Tatum Noreen, who works as a client relations lead at Stearns Bank, has noticed that her customers can be confused at times when trying to compare an EFA and a standard simple interest loan.
“One of the biggest things they have to learn is that an EFA is different than what they’re typically familiar with,” Noreen said.
The two biggest differences between an EFA and a simple interest or consumer are 1.) EFAs have no stated interest rates, and 2.) there is no breakdown between principal and interest in EFA contracts.
The finance charges are calculated into a stream of fixed contractual payments over the course of the chosen term. The customer is responsible for the gross contract amount, which is the sum of the contractual payments.
For example, in a 60-month term, the customer is responsible for all 60 payments. However, the customer can pay those 60 payments off at any time without a penalty. However, unlike a principal and interest loan, early payments on an EFA do not reduce the amount of finance charges owed. If a customer is more conscious of the total amount of finance charges, lenders like Stearns Bank can always shorten the term.
The Benefits of an EFA
According to the Equipment Leasing and Finance Association, more than 80 percent of all United States companies utilize some form of equipment financing.
Small business owners choose to finance rather than outright purchase equipment for many reasons, including:
- Preserving cash flow – Financing saves small business owners money up front so they don’t have to dip into reserves that they could use for other needs
- Convenience and speed – When using an EFA, the deal can be completed in a shorter amount of time than a simple interest loan
- 100 percent financing – An initial down payment isn’t typically required with an EFA while it is more likely required with a simple interest loan. EFAs are able to include shipping, training and installations whereas consumers may have to pay those fees upfront in a simple interest loan.
- Tax advantages – Financing helps reduce tax liability and can be used to qualify as an operating lease for tax reporting purposes using Section 179. Under the new Tax Cuts and Jobs Act, the annual deduction limit was raised to $1 million. The highest annual investment limit for qualifying equipment purchases was set at $2.5 million.
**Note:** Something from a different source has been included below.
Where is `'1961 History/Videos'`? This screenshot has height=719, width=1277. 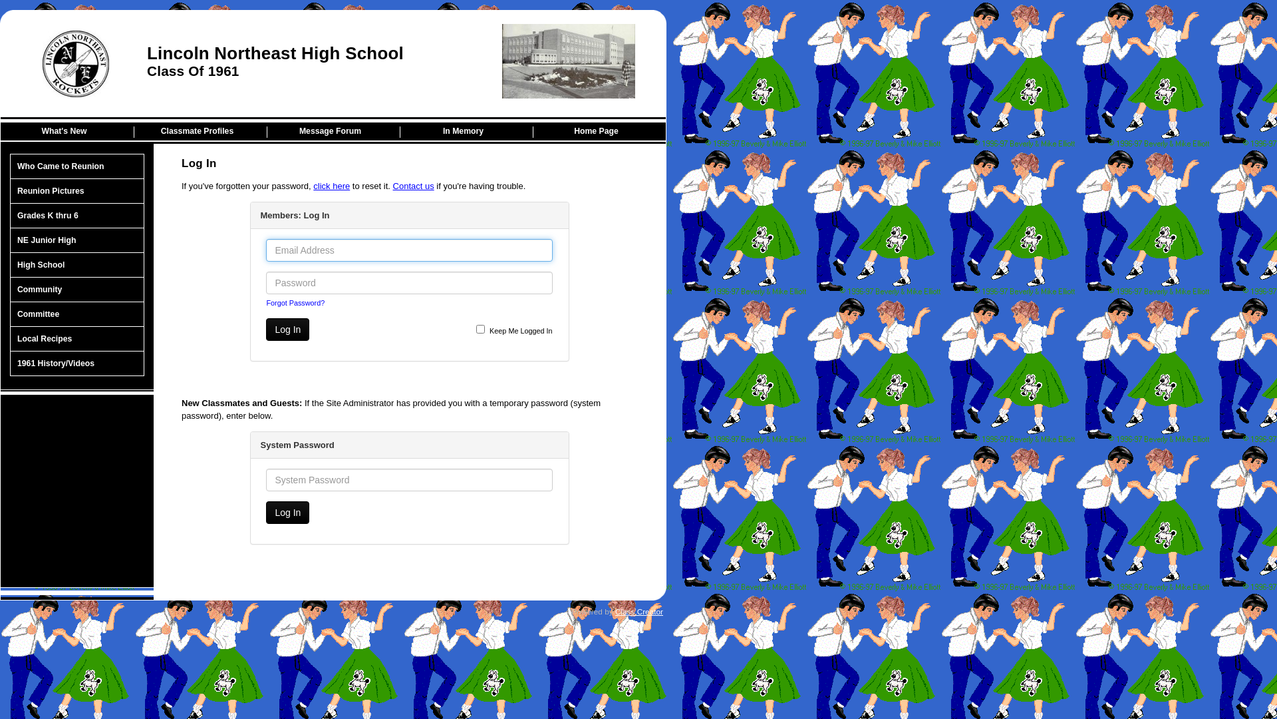
'1961 History/Videos' is located at coordinates (76, 363).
- Managing equipment’s life cycle – Financing equipment to make regular upgrades to a small business reduces the risk of older equipment breaking down
The Benefits Of Working With A Lender On EFAs
Noreen recently completed a transaction for a small business owner from Clearlake Oaks, California, who was buying a truck and selling another piece of equipment in the next six to 12 months.
With a customized step payment option, Noreen negotiated a two-year term on the piece of equipment with smaller payment amounts up front.
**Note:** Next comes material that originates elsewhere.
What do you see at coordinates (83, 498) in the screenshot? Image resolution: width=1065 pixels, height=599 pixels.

After one year, the payments jumped up a little bit, but since the small business owner is planning to sell the other piece of equipment, they will be able to pay off the contract with that additional money coming from the sale. This allows the customer to have payments closer to that of a longer term, but pay the finance charges of a shorter term since they’re looking to pay it off earlier.
“Our financing team always talks with each other about how we can come up with the best solutions for our customers,” Noreen said. “There are always ways to help them customize their terms based on their needs.”
It is always recommended to consult a tax advisor on the benefits of equipment ownership through an EFA versus a normal lease payment agreement before deciding which route to choose.